Exercise goal
Which lines of the data below hold "Rowen"? Copy each of them.

(Dataset entries)
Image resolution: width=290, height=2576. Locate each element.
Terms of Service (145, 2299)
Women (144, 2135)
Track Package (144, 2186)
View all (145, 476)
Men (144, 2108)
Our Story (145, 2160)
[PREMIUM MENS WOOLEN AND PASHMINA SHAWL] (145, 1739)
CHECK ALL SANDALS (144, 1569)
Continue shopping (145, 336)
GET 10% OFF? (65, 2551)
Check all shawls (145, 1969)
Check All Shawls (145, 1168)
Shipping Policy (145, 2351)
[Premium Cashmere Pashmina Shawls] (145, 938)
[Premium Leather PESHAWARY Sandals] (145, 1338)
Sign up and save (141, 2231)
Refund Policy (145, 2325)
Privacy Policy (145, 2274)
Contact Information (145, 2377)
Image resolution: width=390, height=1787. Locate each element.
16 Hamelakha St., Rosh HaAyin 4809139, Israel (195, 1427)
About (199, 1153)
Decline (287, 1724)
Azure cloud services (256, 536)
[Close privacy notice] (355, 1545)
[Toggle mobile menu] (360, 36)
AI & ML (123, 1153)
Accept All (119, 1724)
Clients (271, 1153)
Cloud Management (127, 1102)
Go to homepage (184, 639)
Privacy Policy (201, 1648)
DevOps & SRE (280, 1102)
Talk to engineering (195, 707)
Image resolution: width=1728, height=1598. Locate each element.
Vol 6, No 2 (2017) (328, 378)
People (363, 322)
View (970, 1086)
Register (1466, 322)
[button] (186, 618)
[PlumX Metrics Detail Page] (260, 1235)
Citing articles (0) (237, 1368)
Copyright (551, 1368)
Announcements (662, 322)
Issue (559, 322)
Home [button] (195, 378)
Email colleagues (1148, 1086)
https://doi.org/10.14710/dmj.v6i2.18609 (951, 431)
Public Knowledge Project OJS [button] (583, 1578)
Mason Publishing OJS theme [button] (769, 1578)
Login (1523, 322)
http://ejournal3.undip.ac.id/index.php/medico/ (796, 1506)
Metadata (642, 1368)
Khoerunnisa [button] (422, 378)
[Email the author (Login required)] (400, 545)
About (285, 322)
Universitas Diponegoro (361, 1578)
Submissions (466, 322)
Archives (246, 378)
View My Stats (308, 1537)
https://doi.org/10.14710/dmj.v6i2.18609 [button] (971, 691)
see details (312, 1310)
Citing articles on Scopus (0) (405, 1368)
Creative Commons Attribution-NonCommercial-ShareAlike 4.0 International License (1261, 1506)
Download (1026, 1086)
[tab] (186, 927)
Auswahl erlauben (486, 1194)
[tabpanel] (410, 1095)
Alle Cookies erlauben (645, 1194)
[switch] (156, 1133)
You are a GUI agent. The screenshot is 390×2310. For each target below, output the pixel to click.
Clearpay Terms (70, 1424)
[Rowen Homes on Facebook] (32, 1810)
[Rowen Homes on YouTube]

Task solution
[Rowen Homes on Facebook] (32, 1810)
[Rowen Homes on YouTube]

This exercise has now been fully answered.